Alex shook his head, she had not hit his ‘radar’. “Is she fit?”
“Fit? I dunno. I’ve known her since infant school, I don’t think of her that way. I was at her house — in the dream I mean.”
J paused for a moment, wary of 2 boys in red blazers waiting at the kerb. Once they’d passed a glossy laurel hedge and walked out of earshot, he resumed the story.
“Katie was crying and really upset. She said the same sort of thing as Laurie — that he had been there, that someone had let him in.”
“Did she say who?”
“No — she wasn’t clear on that. But she looked absolutely terrified — and that creeped me out.”
“So we’re no nearer to working out who they’ve seen.” Alex was puzzled, “Why d’you keep dreaming about it? Ever had dreams like this before?”
“No, never.”
The boys were nearly at the bottom of the hill, where Tower Lane intersected with the High Street. They turned in through the school side gate. Agreeing to talk later, each headed off in a separate direction, Alex straight for the gym. J took the path to the Science block, passing kids he barely knew. Snatches of conversation swirled around him, and that’s when he heard something that made his blood run cold. A redhead, whose name he didn’t know, had a nasal voice that reached him quite clearly.

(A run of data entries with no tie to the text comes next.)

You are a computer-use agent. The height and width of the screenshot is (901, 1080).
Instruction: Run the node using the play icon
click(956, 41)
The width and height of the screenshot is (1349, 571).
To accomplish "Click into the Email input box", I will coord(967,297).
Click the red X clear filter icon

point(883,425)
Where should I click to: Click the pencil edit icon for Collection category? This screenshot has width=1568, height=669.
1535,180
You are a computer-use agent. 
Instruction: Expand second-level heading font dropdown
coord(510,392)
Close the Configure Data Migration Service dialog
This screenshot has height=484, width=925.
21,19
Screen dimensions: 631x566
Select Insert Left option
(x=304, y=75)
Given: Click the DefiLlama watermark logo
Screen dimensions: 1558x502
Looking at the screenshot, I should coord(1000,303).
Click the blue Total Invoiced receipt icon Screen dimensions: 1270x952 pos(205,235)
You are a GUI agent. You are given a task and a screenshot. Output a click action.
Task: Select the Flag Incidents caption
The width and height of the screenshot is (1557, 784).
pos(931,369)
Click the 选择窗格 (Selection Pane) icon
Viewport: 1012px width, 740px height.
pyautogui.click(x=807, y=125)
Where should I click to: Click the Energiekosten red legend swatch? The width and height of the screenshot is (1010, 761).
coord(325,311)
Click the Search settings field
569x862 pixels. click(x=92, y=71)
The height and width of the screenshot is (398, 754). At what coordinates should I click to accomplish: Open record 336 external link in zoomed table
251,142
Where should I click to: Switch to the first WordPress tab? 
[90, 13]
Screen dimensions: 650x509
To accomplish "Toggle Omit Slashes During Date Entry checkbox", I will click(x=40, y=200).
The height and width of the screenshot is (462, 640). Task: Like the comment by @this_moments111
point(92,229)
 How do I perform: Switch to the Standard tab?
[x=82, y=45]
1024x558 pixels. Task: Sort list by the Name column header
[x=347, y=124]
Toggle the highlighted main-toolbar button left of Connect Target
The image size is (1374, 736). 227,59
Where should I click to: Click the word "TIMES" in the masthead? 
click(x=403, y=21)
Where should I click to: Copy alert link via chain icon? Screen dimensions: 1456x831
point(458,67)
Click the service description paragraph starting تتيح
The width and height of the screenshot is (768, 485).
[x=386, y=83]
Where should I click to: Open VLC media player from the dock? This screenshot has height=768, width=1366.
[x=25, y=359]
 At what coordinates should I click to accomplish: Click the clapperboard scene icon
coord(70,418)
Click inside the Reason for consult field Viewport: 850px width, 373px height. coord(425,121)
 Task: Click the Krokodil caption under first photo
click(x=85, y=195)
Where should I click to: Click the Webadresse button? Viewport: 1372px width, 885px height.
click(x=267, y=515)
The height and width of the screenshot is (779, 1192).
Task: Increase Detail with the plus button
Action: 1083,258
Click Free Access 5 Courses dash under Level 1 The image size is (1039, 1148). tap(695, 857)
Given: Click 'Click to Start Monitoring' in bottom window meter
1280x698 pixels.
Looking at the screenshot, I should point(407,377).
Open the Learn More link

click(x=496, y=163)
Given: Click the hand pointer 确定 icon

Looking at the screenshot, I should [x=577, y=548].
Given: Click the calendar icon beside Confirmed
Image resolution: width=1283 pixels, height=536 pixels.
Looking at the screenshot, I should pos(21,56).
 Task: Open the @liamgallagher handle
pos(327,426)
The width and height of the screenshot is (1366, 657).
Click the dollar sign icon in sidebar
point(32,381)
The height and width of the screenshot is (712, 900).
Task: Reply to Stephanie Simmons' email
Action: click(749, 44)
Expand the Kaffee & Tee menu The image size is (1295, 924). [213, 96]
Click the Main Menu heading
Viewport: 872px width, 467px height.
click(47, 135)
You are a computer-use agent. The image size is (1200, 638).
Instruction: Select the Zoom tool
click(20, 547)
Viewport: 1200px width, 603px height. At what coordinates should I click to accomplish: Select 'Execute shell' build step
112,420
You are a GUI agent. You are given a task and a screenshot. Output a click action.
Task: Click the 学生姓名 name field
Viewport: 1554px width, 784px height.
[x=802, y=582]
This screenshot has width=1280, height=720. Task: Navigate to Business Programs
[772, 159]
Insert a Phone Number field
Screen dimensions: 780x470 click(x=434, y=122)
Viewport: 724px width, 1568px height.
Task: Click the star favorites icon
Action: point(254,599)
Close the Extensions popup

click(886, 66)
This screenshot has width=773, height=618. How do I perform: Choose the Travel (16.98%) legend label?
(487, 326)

“I can’t believe her, stuck-up cow! Walked straight past me. Don’t I always wait for her at the corner of Gladstone Road? “
Her friend nodded.
“ She sailed straight past me like the flipping queen — never looked at me. I thought it was a joke at first, right? Thought Katie would turn round and tell me to ‘keep up’ or something. But no — miss fancy pants kept right on walking to school, didn’t look back once. Well, she can stick it! I ain’t being made to look stupid.”
“Shhh,” the redhead’s companion obviously didn’t want the tirade overheard.
“I won’t shush. She’s a moody piece of work that Katie Thompson.”
The redhead radiated fury as she marched off, still talking.
“I bet it’s because I bought the same bag as her — I told her I wouldn’t use it for school, but she has to be different.”
She made the quotes gesture with her index fingers then flicked her hair back defiantly. Her quieter friend hurried them towards class.
Now J had a strong urge to see Katie for himself. He peered into the glass circle of each classroom door that he passed, hoping to locate her. No sightings, she wasn’t on this corridor. All he achieved was getting himself marked late on the register by Miss Read.